Problem description:
The answer must consist only of the lines from the line with "Click the vehicle" to the line with "Task: Click the copy page link icon in header", both included, exactly as they stand below.

Material for the task:
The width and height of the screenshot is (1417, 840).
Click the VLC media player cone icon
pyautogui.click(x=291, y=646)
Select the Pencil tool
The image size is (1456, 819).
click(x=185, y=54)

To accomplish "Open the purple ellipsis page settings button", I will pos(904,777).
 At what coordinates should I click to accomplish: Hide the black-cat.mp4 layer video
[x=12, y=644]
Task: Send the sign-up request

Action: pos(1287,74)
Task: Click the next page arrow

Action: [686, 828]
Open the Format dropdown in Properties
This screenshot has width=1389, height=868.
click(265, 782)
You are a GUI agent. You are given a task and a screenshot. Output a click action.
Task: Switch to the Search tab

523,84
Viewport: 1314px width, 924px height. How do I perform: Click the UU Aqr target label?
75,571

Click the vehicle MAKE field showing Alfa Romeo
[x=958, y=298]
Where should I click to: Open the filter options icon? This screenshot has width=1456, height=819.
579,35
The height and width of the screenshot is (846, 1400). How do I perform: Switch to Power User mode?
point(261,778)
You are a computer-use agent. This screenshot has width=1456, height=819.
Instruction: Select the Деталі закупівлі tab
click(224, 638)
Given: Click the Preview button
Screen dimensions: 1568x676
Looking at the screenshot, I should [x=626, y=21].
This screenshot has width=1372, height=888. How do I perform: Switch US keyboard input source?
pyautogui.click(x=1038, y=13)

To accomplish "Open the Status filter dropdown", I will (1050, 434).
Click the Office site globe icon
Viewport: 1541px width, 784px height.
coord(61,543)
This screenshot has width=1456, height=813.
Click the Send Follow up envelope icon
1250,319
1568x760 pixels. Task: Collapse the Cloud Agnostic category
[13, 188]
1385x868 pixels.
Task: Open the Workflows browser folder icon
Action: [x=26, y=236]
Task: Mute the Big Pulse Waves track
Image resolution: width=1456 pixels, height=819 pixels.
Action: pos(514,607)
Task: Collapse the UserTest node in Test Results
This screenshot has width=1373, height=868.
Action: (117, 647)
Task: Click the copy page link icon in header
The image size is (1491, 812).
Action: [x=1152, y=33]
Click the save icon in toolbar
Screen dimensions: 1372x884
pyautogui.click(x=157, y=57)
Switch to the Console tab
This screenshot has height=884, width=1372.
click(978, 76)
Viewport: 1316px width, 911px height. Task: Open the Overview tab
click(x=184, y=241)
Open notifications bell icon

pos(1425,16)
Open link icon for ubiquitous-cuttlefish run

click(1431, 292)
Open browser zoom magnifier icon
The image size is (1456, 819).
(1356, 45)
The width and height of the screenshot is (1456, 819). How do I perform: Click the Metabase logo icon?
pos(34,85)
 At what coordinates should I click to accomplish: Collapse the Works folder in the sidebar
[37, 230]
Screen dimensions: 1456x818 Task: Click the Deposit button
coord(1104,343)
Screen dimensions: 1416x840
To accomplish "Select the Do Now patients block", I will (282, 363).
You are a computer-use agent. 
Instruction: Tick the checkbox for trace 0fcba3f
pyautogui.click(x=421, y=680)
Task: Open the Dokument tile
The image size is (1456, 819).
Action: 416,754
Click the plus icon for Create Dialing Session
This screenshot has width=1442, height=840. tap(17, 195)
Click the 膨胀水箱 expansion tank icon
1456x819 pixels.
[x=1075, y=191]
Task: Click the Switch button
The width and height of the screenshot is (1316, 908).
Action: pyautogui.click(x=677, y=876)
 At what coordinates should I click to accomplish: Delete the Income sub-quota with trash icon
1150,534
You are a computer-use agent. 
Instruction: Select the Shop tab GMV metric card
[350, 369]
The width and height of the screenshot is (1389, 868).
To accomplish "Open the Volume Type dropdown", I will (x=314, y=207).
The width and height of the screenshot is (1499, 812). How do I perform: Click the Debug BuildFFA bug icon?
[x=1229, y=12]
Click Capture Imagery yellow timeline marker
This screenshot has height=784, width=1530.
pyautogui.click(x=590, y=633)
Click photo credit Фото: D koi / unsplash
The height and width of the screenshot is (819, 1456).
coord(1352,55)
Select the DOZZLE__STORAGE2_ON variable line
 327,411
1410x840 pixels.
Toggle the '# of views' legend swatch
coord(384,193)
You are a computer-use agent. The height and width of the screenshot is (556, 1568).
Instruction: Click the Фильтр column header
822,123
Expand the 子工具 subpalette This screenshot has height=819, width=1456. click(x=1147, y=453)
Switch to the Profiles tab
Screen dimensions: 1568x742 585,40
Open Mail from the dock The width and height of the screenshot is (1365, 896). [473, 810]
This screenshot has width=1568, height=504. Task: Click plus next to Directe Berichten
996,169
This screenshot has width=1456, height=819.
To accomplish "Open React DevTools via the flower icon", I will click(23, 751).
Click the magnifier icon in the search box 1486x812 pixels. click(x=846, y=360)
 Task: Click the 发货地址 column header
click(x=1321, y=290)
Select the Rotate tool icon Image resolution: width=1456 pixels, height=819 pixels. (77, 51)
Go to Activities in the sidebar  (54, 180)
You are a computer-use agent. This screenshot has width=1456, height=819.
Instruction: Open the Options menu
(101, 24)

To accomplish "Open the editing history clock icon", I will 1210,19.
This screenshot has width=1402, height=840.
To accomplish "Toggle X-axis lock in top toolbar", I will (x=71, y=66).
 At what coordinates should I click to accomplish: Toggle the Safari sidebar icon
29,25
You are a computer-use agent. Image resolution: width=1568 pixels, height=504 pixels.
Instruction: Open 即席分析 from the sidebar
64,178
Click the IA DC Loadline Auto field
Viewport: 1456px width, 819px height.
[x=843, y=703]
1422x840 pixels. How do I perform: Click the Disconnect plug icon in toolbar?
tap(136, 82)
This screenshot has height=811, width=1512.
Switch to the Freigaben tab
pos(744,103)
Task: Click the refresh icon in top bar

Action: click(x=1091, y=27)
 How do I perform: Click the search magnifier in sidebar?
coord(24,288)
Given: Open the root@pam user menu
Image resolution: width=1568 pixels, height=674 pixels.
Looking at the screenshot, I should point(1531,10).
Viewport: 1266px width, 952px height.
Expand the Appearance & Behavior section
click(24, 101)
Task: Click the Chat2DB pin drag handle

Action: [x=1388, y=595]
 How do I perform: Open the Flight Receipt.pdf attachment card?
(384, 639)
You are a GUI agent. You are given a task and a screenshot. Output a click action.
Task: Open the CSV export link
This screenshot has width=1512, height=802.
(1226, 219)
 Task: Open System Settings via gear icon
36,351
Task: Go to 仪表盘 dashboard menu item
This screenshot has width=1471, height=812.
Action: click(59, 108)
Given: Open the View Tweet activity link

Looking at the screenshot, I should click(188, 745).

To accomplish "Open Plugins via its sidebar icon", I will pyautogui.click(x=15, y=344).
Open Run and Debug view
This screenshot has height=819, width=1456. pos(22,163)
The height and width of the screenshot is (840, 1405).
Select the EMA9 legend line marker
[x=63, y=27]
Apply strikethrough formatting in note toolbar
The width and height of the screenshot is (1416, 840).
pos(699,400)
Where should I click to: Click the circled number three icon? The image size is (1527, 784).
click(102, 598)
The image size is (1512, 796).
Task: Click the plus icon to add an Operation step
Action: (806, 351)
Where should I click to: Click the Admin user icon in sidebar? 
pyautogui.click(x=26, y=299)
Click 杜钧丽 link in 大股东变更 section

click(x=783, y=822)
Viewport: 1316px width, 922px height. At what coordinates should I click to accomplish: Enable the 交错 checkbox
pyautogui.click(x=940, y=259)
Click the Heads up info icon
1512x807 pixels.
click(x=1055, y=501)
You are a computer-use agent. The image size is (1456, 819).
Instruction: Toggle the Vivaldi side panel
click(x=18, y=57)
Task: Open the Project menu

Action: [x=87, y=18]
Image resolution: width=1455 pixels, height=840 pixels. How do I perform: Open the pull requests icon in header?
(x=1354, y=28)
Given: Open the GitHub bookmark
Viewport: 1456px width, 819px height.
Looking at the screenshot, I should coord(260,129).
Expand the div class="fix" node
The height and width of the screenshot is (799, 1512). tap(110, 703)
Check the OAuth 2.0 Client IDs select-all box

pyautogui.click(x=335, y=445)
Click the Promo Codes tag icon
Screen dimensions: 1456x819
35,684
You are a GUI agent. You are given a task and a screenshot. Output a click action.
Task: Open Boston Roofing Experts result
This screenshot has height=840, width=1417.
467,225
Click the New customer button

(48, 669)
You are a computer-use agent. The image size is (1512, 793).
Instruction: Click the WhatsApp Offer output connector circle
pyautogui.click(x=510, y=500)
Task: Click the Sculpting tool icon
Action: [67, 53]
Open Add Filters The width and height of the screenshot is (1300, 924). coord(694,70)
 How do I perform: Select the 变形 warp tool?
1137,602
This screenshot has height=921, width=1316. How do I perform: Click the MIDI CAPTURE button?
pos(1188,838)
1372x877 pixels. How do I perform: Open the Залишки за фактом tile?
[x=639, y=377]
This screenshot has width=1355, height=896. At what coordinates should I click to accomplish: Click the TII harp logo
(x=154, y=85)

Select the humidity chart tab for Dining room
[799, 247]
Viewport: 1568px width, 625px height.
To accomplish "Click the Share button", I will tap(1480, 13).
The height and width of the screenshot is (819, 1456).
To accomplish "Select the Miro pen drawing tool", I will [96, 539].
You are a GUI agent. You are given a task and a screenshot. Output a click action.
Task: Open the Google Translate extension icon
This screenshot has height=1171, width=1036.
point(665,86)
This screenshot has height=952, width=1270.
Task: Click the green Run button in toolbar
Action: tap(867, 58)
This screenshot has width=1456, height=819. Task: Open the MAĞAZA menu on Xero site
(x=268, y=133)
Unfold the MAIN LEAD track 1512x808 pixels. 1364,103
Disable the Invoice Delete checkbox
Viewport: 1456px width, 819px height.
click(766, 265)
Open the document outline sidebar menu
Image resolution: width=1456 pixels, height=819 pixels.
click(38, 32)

Result for this exercise:
Click the vehicle MAKE field showing Alfa Romeo
[x=958, y=298]
Where should I click to: Open the filter options icon? This screenshot has width=1456, height=819.
579,35
The height and width of the screenshot is (846, 1400). How do I perform: Switch to Power User mode?
point(261,778)
You are a computer-use agent. This screenshot has width=1456, height=819.
Instruction: Select the Деталі закупівлі tab
click(224, 638)
Given: Click the Preview button
Screen dimensions: 1568x676
Looking at the screenshot, I should [x=626, y=21].
This screenshot has width=1372, height=888. How do I perform: Switch US keyboard input source?
pyautogui.click(x=1038, y=13)

To accomplish "Open the Status filter dropdown", I will (1050, 434).
Click the Office site globe icon
Viewport: 1541px width, 784px height.
coord(61,543)
This screenshot has width=1456, height=813.
Click the Send Follow up envelope icon
1250,319
1568x760 pixels. Task: Collapse the Cloud Agnostic category
[13, 188]
1385x868 pixels.
Task: Open the Workflows browser folder icon
Action: [x=26, y=236]
Task: Mute the Big Pulse Waves track
Image resolution: width=1456 pixels, height=819 pixels.
Action: pos(514,607)
Task: Collapse the UserTest node in Test Results
This screenshot has width=1373, height=868.
Action: (117, 647)
Task: Click the copy page link icon in header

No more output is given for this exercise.